### THE DATA
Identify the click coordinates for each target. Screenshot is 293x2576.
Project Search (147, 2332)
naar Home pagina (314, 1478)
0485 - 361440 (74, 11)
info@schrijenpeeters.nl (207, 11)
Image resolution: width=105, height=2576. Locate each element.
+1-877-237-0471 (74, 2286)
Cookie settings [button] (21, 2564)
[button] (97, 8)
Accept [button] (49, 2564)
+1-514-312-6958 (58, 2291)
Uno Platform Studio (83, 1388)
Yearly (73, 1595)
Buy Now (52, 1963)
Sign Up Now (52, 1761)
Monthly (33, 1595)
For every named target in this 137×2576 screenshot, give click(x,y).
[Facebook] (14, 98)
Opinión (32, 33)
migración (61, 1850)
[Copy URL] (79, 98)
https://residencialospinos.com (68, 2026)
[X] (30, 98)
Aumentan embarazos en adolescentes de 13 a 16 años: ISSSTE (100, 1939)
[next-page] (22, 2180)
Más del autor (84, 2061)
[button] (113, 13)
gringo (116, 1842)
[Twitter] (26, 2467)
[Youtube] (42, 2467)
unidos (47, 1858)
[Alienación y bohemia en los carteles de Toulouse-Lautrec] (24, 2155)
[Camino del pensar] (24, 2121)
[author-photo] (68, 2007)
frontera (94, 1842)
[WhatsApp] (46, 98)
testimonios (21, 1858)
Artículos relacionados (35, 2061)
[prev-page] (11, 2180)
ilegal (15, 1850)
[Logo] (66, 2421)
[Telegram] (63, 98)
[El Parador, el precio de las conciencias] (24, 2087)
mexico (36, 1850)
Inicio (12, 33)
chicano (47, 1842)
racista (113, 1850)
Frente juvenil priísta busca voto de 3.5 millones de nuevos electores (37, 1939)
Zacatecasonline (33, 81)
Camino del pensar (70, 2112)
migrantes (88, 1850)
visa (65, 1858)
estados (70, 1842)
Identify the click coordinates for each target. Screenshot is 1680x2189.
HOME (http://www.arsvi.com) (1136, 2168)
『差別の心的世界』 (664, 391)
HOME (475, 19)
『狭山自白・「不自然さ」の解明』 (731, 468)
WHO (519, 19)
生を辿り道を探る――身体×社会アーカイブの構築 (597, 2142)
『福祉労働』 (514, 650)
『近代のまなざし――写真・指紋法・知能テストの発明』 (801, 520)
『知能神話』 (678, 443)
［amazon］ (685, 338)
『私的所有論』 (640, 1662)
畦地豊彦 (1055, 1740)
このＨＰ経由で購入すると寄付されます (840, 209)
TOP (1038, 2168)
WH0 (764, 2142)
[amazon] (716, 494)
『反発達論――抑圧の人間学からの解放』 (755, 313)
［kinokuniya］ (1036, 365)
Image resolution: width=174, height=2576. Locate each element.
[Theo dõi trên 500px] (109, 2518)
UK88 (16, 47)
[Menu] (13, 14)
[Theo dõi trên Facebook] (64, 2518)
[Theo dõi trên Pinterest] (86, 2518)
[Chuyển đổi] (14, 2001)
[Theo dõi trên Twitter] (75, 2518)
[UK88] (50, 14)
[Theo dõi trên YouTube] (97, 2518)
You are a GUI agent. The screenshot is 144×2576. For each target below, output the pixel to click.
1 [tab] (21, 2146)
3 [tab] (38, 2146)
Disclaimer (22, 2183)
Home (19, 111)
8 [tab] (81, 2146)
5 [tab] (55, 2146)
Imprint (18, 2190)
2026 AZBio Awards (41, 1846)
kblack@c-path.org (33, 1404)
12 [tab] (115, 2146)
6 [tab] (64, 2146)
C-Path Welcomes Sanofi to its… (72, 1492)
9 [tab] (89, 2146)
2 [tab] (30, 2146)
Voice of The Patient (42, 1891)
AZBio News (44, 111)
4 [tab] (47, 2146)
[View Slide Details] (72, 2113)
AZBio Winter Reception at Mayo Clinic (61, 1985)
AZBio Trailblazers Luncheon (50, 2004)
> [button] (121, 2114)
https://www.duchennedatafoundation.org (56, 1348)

### WHAT THE TASK REQUIRES
All of the data above should be set down again exactly.

### RESPONSE
Identify the click coordinates for each target. Screenshot is 293x2576.
Project Search (147, 2332)
naar Home pagina (314, 1478)
0485 - 361440 (74, 11)
info@schrijenpeeters.nl (207, 11)
Image resolution: width=105, height=2576. Locate each element.
+1-877-237-0471 (74, 2286)
Cookie settings [button] (21, 2564)
[button] (97, 8)
Accept [button] (49, 2564)
+1-514-312-6958 (58, 2291)
Uno Platform Studio (83, 1388)
Yearly (73, 1595)
Buy Now (52, 1963)
Sign Up Now (52, 1761)
Monthly (33, 1595)
For every named target in this 137×2576 screenshot, give click(x,y).
[Facebook] (14, 98)
Opinión (32, 33)
migración (61, 1850)
[Copy URL] (79, 98)
https://residencialospinos.com (68, 2026)
[X] (30, 98)
Aumentan embarazos en adolescentes de 13 a 16 años: ISSSTE (100, 1939)
[next-page] (22, 2180)
Más del autor (84, 2061)
[button] (113, 13)
gringo (116, 1842)
[Twitter] (26, 2467)
[Youtube] (42, 2467)
unidos (47, 1858)
[Alienación y bohemia en los carteles de Toulouse-Lautrec] (24, 2155)
[Camino del pensar] (24, 2121)
[author-photo] (68, 2007)
frontera (94, 1842)
[WhatsApp] (46, 98)
testimonios (21, 1858)
Artículos relacionados (35, 2061)
[prev-page] (11, 2180)
ilegal (15, 1850)
[Logo] (66, 2421)
[Telegram] (63, 98)
[El Parador, el precio de las conciencias] (24, 2087)
mexico (36, 1850)
Inicio (12, 33)
chicano (47, 1842)
racista (113, 1850)
Frente juvenil priísta busca voto de 3.5 millones de nuevos electores (37, 1939)
Zacatecasonline (33, 81)
Camino del pensar (70, 2112)
migrantes (88, 1850)
visa (65, 1858)
estados (70, 1842)
Identify the click coordinates for each target. Screenshot is 1680x2189.
HOME (http://www.arsvi.com) (1136, 2168)
『差別の心的世界』 (664, 391)
HOME (475, 19)
『狭山自白・「不自然さ」の解明』 (731, 468)
WHO (519, 19)
生を辿り道を探る――身体×社会アーカイブの構築 (597, 2142)
『福祉労働』 (514, 650)
『近代のまなざし――写真・指紋法・知能テストの発明』 (801, 520)
『知能神話』 (678, 443)
［amazon］ (685, 338)
『私的所有論』 (640, 1662)
畦地豊彦 (1055, 1740)
このＨＰ経由で購入すると寄付されます (840, 209)
TOP (1038, 2168)
WH0 (764, 2142)
[amazon] (716, 494)
『反発達論――抑圧の人間学からの解放』 (755, 313)
［kinokuniya］ (1036, 365)
Image resolution: width=174, height=2576. Locate each element.
[Theo dõi trên 500px] (109, 2518)
UK88 (16, 47)
[Menu] (13, 14)
[Theo dõi trên Facebook] (64, 2518)
[Theo dõi trên Pinterest] (86, 2518)
[Chuyển đổi] (14, 2001)
[Theo dõi trên Twitter] (75, 2518)
[UK88] (50, 14)
[Theo dõi trên YouTube] (97, 2518)
You are a GUI agent. The screenshot is 144×2576. For each target below, output the pixel to click.
1 [tab] (21, 2146)
3 [tab] (38, 2146)
Disclaimer (22, 2183)
Home (19, 111)
8 [tab] (81, 2146)
5 [tab] (55, 2146)
Imprint (18, 2190)
2026 AZBio Awards (41, 1846)
kblack@c-path.org (33, 1404)
12 [tab] (115, 2146)
6 [tab] (64, 2146)
C-Path Welcomes Sanofi to its… (72, 1492)
9 [tab] (89, 2146)
2 [tab] (30, 2146)
Voice of The Patient (42, 1891)
AZBio News (44, 111)
4 [tab] (47, 2146)
[View Slide Details] (72, 2113)
AZBio Winter Reception at Mayo Clinic (61, 1985)
AZBio Trailblazers Luncheon (50, 2004)
> [button] (121, 2114)
https://www.duchennedatafoundation.org (56, 1348)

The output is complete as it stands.